YOUR GOAL: Using the records below, transcribe word for word the stretch from the line that contains "Viewport: 750px width, 760px height." through the line that contains "Task: Email the report via envelope icon", both end lines included, and nothing else.

[Recorded data]
= = = = = = =

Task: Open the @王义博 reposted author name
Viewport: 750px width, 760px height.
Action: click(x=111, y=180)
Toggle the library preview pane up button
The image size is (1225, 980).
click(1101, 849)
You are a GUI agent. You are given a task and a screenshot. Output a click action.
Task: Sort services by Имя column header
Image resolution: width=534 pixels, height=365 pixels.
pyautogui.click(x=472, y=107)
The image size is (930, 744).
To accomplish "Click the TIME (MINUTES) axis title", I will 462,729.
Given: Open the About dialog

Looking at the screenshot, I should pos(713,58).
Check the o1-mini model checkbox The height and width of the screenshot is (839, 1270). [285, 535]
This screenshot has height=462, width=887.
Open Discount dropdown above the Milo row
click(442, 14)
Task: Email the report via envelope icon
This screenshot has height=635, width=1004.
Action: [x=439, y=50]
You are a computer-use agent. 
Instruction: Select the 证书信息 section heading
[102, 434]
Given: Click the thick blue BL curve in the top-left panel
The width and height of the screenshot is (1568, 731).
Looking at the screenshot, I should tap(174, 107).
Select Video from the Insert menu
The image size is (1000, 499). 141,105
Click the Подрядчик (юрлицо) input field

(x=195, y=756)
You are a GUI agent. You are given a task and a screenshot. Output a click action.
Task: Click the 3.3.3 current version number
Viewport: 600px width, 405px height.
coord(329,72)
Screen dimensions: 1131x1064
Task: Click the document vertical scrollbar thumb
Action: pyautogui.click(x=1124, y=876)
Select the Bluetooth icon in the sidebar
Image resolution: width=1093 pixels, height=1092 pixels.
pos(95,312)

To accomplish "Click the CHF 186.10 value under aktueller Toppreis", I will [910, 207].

= = = = = = =

TASK ANSWER:
Viewport: 750px width, 760px height.
Action: click(x=111, y=180)
Toggle the library preview pane up button
The image size is (1225, 980).
click(1101, 849)
You are a GUI agent. You are given a task and a screenshot. Output a click action.
Task: Sort services by Имя column header
Image resolution: width=534 pixels, height=365 pixels.
pyautogui.click(x=472, y=107)
The image size is (930, 744).
To accomplish "Click the TIME (MINUTES) axis title", I will 462,729.
Given: Open the About dialog

Looking at the screenshot, I should pos(713,58).
Check the o1-mini model checkbox The height and width of the screenshot is (839, 1270). [285, 535]
This screenshot has height=462, width=887.
Open Discount dropdown above the Milo row
click(442, 14)
Task: Email the report via envelope icon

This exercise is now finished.